1) Non-informative file names

Having thousands of images with no proper file names is an easy mistake to make. Images from cameras and stock photography sites typically provide random numbers as the file name. A random number doesn’t provide any value to you in finding the image or knowing what the file is. It’s simply the easiest and least time consuming way to store images. But how about when you’re looking for that specific image in a folder of files named IMG2312 through IMG2513?

Save yourself and your team time in the long run, give your image files proper names. Better yet, use a tool that will help you with the process. Either way, implementing some sort of file naming structure will greatly improve your teams ability to find the images they are looking for.

2) Sharing the wrong file format

File formats aren’t all the same. Different formats of the same image are required for different uses. Your marketer won’t be able to use a low resolution GIF you shared for the new print brochure. Likewise, a small JPEG of your logo won’t help your designer who’s revamping the website. Sharing the wrong file formats just creates more back and forth communication for getting the correct file type. Or worse, someone may try and get away with using the wrong format and create poor quality content.

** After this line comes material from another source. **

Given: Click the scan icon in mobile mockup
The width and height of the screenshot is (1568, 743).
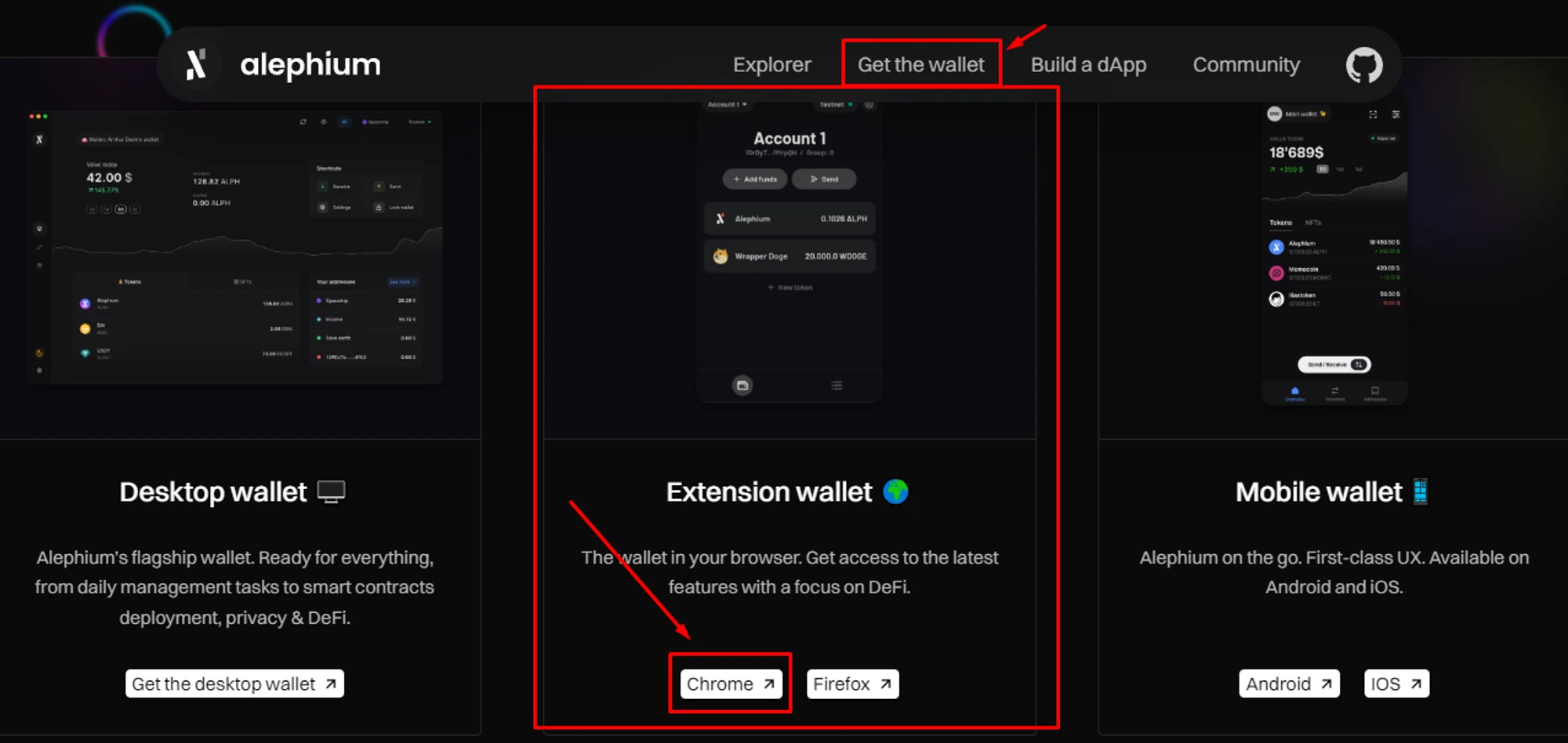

When you’re working with images, it’s important to understand when to use what file format. Even just a basic understanding from a couple minutes of research can help you share the correct file format for the job. If you aren’t sure which format someone needs, maybe share a couple versions with instructions.

3) Sharing the wrong size on social media

Have you ever been going through your Twitter feed and seen an image that just didn’t look right. Maybe it was an image of a person and the top of their head is chopped off or a word graphic that just wasn’t a complete thought. It’s likely that the image looks great in full view but the auto crop the social network provides didn’t do the image justice.

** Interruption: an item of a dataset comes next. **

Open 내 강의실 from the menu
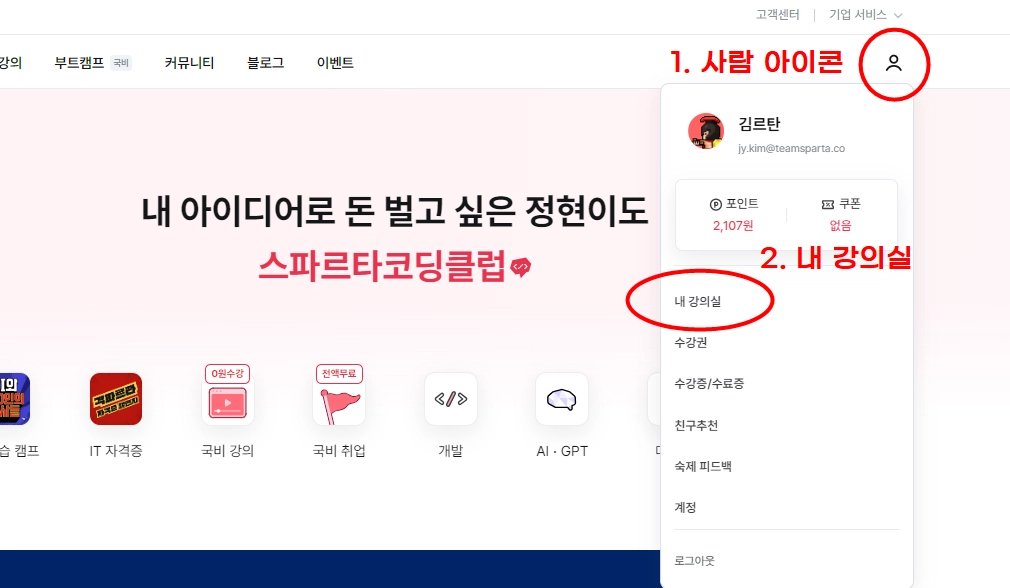Screen dimensions: 1010x588 point(698,301)
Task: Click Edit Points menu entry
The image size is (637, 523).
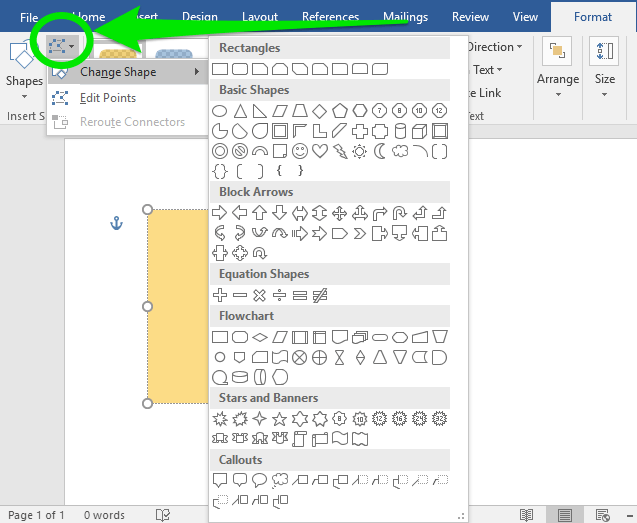Action: pyautogui.click(x=108, y=98)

If you’re sharing visual content on social media, stay up-to-date on how the various social sites are displaying images. Knowing the dimensions images are displayed at and how larger images are cropped can save you embarrassing and unprofessional shares.

4) Forgetting to attach the image(s) to the email

Thanks for the email but there aren’t any files attached. It’s a classic image sharing mistake. We’ve all likely done it before, whether we didn’t realize that the file was too large to be sent as an attachment or we simply forgot. Whatever the reason, more time is lost waiting on receiving the file(s).

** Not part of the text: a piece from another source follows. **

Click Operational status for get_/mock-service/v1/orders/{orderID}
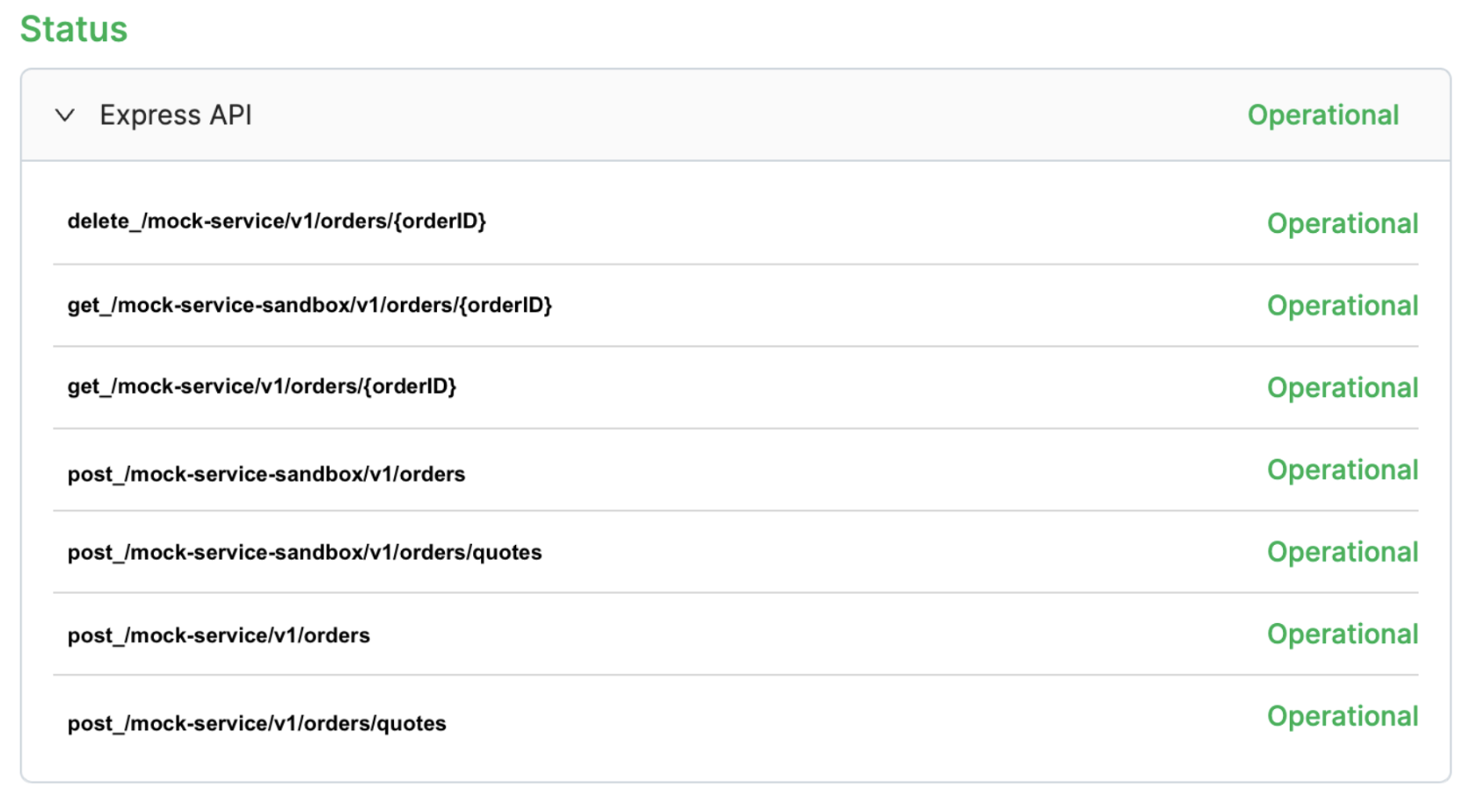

If you’re sharing images by attaching files from your desktop, there’s always the chance you’ll get distracted and forget to attach the image. To prevent this, you can make a habit of attaching the image first. An alternative would be using a tool that stores your images and enables sharing via email within the tool. Better yet, have self-service access to your images to eliminate the middle man.

What are some of the image sharing mistakes you’ve seen or done?

One Response to “4 common image sharing mistakes”

  1. Jared says:

    It might be helpful to provide a link to a resource on how to correctly size social media images.